Matrix diagonalization in SU(2) and SO(3)

There is nothing being diagonalized here. The passage you quote does use the notation $$ AXA^\dagger = AXA^{-1} $$ (since $A$ is unitary), which does appear often in diagonalization problems, but the transformation is much broader than that. This type of transformation, $$ A\mapsto BAB^{-1}, $$ is known as a matrix similarity transformation, and two matrices $A$ and $C$ are said to be similar if and only if there exists an invertible matrix $B$ such that $C=BAB^{-1}$.

Diagonalization is the process of taking a matrix $A$ and finding a matrix $C$ which is similar to $A$ and also diagonal.

However, the uses of similarity as a relationship and a transformation go way beyond just diagonalization - in essence, two matrices are similar if and only if they represent the same linear map on two different bases. As such, a wide array of matrix properties are preserved by similarity (well summarized in the Wikipedia link above), which is part of what makes the relationship so useful.


The Lie algebra structure of $su(2)$ is entirely irrelevant here; all that matters is that $su(2)$ is a three-dimensional real vector space, so start by forgetting about Lie algebras.

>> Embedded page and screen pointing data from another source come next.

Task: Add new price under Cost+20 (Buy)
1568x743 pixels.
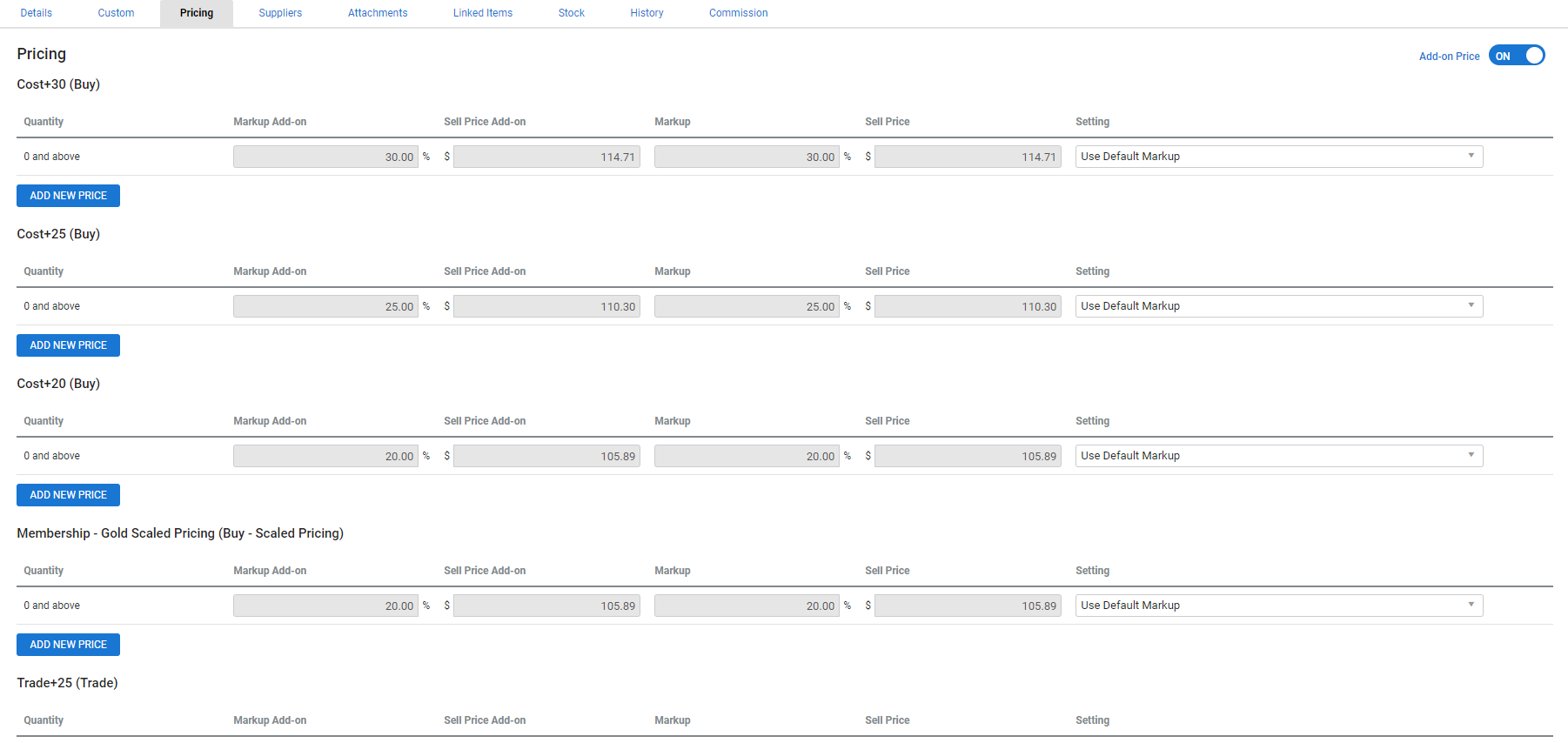Action: pos(68,495)
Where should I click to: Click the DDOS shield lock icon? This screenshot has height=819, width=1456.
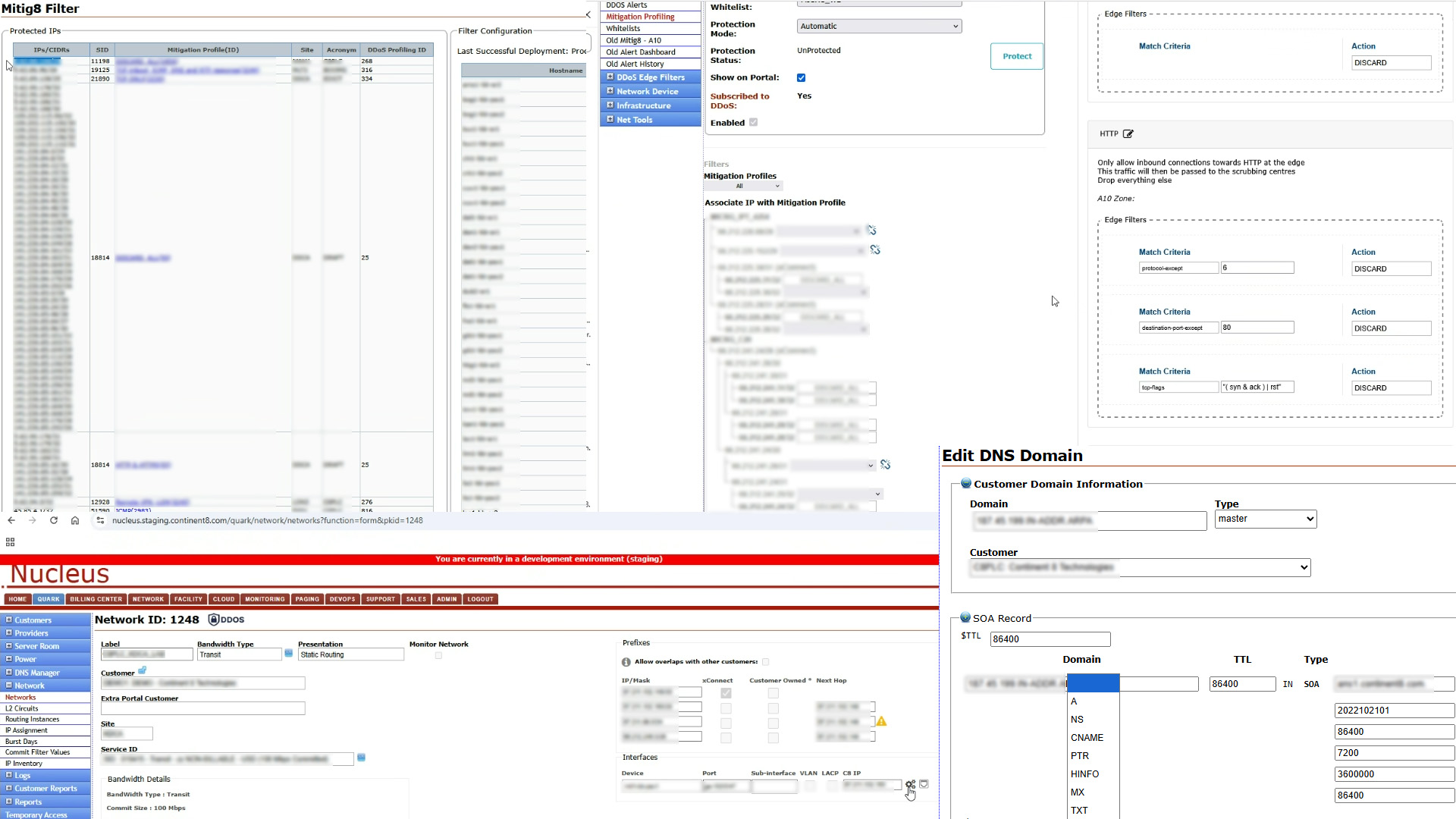coord(214,620)
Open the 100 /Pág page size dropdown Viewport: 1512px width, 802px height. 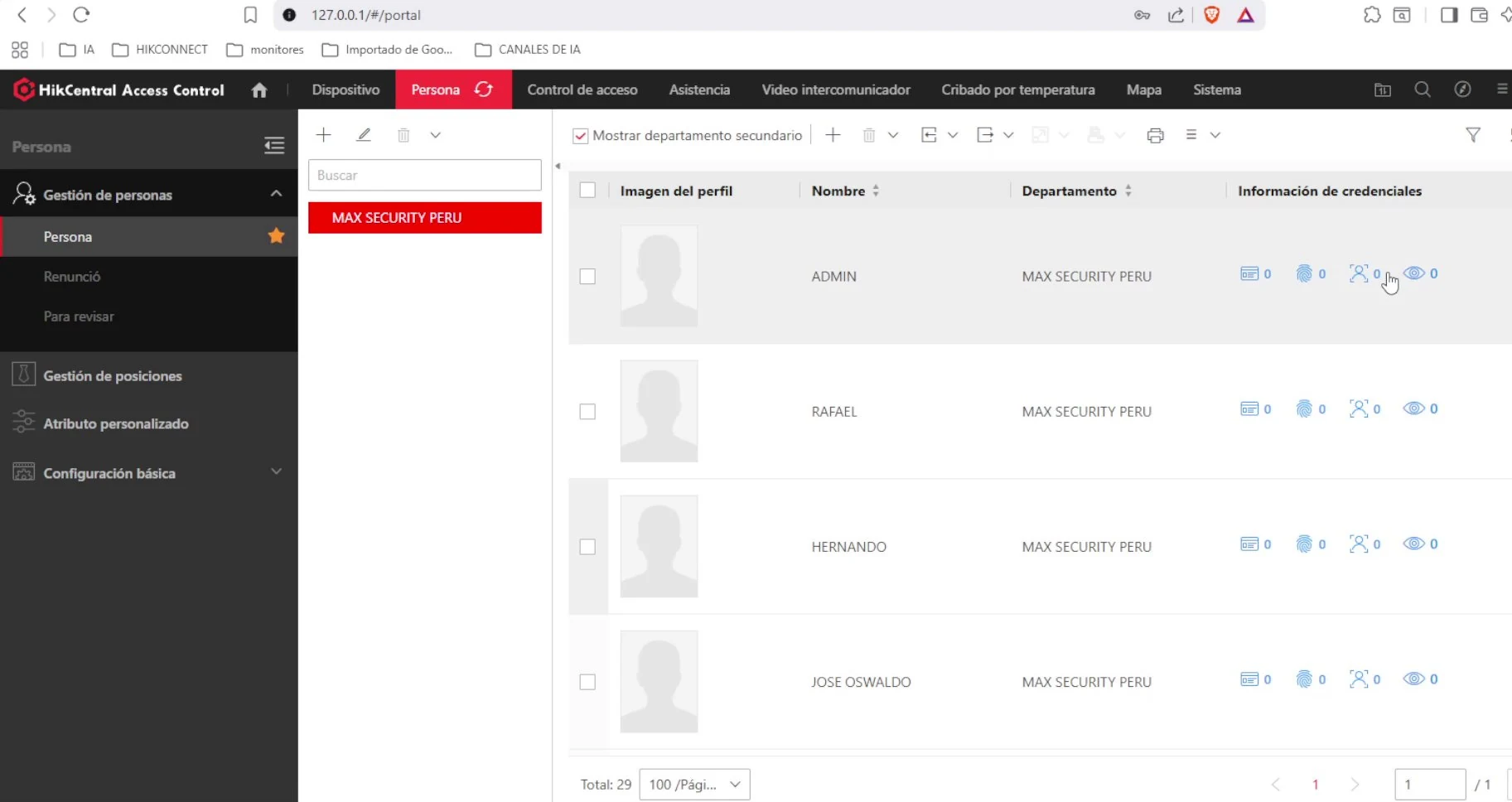pyautogui.click(x=694, y=784)
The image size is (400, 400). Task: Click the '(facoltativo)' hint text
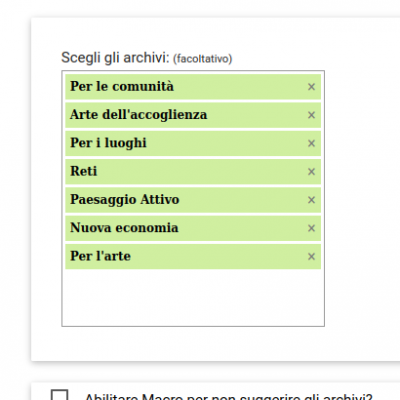coord(202,59)
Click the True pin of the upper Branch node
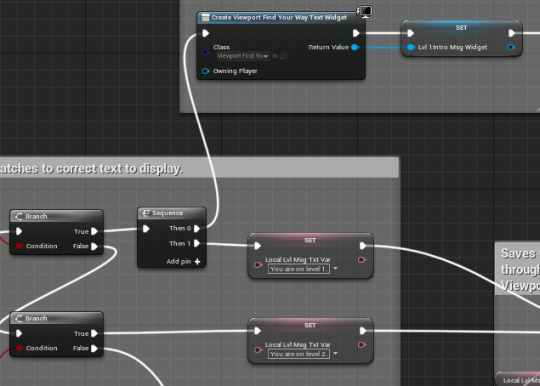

An element $A\in SU(2)$ acts on that 3-d vector space by mapping $X$ to $AXA^{-1}$.

Therefore an element $A\in\pmatrix{P&Q\cr -\overline{Q}&\overline{P}\cr}$ in $SL(2)$ can be represented as a 3 by 3 real matrix $\rho(A)$. It would be a very very good exercise for you to write down an explicit formula for $\rho(A)$ in terms of $P$ and $Q$ --- not that the final result is important, but this will fix in your head exactly what's going on here. Start, of course, by computing how $A$ acts on each of the three known basis vectors for $su(2)$; those are the columns of $\rho(A)$.

Finally, check that $\rho(A)$ is in $SO(3)$, so you've mapped $SU(2)$ to $SO(3)$. It will be obvious that $A$ and $-A$ go to the same place, so the mapping is (at least) two-to-one. You can check further that it's exactly two-to-one.

Optional next step: To fix in your head the idea that nothing about $su(2)$ matters except for its 3-dimensionality, identify $A$ with the quaternion $P+Qj$ and let it act on the 3-d real vector space of pure-imaginary quaternions via conjugation. This is a different route to the same outcome, and clearly has nothing to do with Lie algebras.

Finally, I don't understand any of your questions about diagonalization or why you are so eager to diagonalize something. Since you're the one bringing diagonalization to the table, only you can know what you want to diagonalize or why.


  1. In a nutshell, the first main point is that (up to some conventional constants) there is an isometric Lie algebra isomorphism $X\mapsto [X]$ between

    • the 3-dimensional Lie algebra $(su(2),[\cdot,\cdot],\det(\cdot))$ of traceless anti-Hermitian $2\times 2$ matrices equipped with the determinant as a norm square, and

    • the 3D space $(\mathbb{R}^3, \times, |\cdot|^2)$ equipped with the standard vector cross product and the standard norm square.

    (The Lie algebra structure plays no role in what follows, so it is enough to think of the map $X\mapsto [X]$ as an isometric vector space isomorphism.)

  2. The second crucial point is now that for each group element $A\in SU(2)$, the map $\rho(A):\mathbb{R}^3\to \mathbb{R}^3$ (which Nadri Jeevanjee defines above) is a linear isometry. Therefore it is an orthogonal transformation in 3D space $\mathbb{R}^3$, which can be represented by a $3\times3$ orthogonal matrix (where we use the standard orthonormal basis in $\mathbb{R}^3$). In other words, the map $\rho$ is a map from $SU(2)$ to $O(3)$.

  3. The above can now be tighten up to show that $SU(2)$ is a double cover of $SO(3)$. No diagonalization is used anywhere, cf. OP's questions.